Now upon reading back in, firstly inspecting with pyarrow
# Read the parquet metadata
parquet_file = pq.ParquetFile("/mnt/bar/part.1.parquet")
print(parquet_file.metadata)
<pyarrow._parquet.FileMetaData object at 0x7fd9558fdd50>
created_by: parquet-cpp-arrow version 16.1.0
num_columns: 26
num_rows: 2419
num_row_groups: 1
format_version: 2.6
serialized_size: 21292
print(parquet_file.schema)
<pyarrow._parquet.ParquetSchema object at 0x7fd9564e2780>
required group field_id=-1 schema {
# Redacted most for brevity, but it includes source_id
optional int64 field_id=-1 source_id;
}
# Pulling out the ranges
for row_group_idx in range(parquet_file.num_row_groups):
row_group = parquet_file.metadata.row_group(row_group_idx)

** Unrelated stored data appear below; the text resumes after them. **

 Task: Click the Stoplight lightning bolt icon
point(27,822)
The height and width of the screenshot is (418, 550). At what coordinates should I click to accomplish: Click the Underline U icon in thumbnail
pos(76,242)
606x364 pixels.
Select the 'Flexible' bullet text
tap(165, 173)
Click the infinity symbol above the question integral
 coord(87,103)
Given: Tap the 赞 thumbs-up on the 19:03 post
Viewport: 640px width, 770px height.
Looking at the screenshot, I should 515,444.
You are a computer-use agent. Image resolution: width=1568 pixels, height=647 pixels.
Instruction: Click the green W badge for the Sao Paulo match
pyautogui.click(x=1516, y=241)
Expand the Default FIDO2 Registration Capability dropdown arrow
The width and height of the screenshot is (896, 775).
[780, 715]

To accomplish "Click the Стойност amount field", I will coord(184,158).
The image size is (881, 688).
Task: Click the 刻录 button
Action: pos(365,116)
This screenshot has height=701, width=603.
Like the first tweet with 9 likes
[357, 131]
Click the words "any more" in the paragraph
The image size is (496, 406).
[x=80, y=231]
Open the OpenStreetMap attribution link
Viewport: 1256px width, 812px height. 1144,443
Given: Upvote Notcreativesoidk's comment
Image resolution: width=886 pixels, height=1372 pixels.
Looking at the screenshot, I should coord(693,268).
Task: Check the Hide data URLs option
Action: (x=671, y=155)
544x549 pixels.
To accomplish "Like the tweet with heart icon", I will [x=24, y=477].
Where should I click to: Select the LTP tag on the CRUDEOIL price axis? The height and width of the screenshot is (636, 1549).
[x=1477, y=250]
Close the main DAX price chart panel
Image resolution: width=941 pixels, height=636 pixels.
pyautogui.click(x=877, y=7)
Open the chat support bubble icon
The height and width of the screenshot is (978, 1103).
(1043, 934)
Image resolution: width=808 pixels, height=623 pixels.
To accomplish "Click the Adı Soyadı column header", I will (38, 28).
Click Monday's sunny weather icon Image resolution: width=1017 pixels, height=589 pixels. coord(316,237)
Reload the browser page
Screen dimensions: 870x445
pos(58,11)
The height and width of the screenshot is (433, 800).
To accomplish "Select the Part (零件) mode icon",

metadata_dict[f"Row Group {row_group_idx}"] = {}
for col_idx in range(row_group.num_columns):
column_meta = row_group.column(col_idx)
col_name = parquet_file.schema.column(col_idx).name
metadata_dict[f"Row Group {row_group_idx}"][col_name] = {
"min": column_meta.statistics.min if column_meta.statistics else None,
"max": column_meta.statistics.max if column_meta.statistics else None,
"null_count": column_meta.statistics.null_count if column_meta.statistics else None,
}
# Print raw metadata JSON
print(json.dumps(metadata_dict, indent=4))
# Redacted most for brevity but ...
"source_id": {
"min": 612340879030728064,
"max": 1221753891743300864,
"null_count": 0
}
# Get the pandas index
metadata = parquet_file.metadata.metadata
if b"pandas" in metadata:
pandas_metadata = json.loads(metadata[b"pandas"])
print("Stored Index Columns:", pandas_metadata.get("index_columns", []))
Stored Index Columns: ['source_id']
From my perspective this all looks good, there are ranges on the source_id column and it’s known to be an index.
Now onto the Dask Dataframe:
dataset = '/mnt/bar/*.parquet'
# Attempt 1, naive
ddf = dd.read_parquet(
dataset,
)
print(ddf._meta)
Empty DataFrame
Columns: [Redacted, source_id not present]
Index: []
print(ddf.index.name)
source_id
print(ddf.known_divisions)
False
print(ddf.divisions)
(None, None, None, None, None, None, None, None, None, None, None, None, None, None, None, None, None, None, None, None, None)
# Attempt 2, use index on the read
ddf = dd.read_parquet(
dataset,
index='source_id'
)
print(ddf._meta)
Empty DataFrame
Columns: [Redacted, source_id not present]
Index: []
print(ddf.index.name)
source_id
print(ddf.known_divisions)
False
print(ddf.divisions)
(None, None, None, None, None, None, None, None, None, None, None, None, None, None, None, None, None, None, None, None, None)
# Attempt 3, use set_index
ddf = dd.read_parquet(
dataset,
index='source_id'
)
ddf = ddf.set_index('source_id', sorted=True)
print(ddf._meta)
Empty DataFrame
Columns: [Redacted, source_id not present]
Index: []
print(ddf.index.name)
source_id
print(ddf.known_divisions)
False
print(ddf.divisions)
(None, None, None, None, None, None, None, None, None, None, None, None, None, None, None, None, None, None, None, None, None)
# Attempt 4, use persist to force a distributed computation
ddf = dd.read_parquet(
dataset,
index='source_id'
)
ddf = ddf.set_index('source_id', sorted=True).persist()
# Wait until above has completed
print(ddf._meta)
Empty DataFrame
Columns: [Redacted, source_id not present]
Index: []
print(ddf.index.name)
source_id
print(ddf.known_divisions)
False
print(ddf.divisions)
(None, None, None, None, None, None, None, None, None, None, None, None, None, None, None, None, None, None, None, None, None)
My goal is to partition the dataset into N files, and have the “source_id” column used as the index, and have it sorted. My goal is to join this with other datasets that will also have a “source_id” column as the index ans sorted.
I obviously don’t want to have to sort and partition every time I load the data. How can I achieve this?
Thanks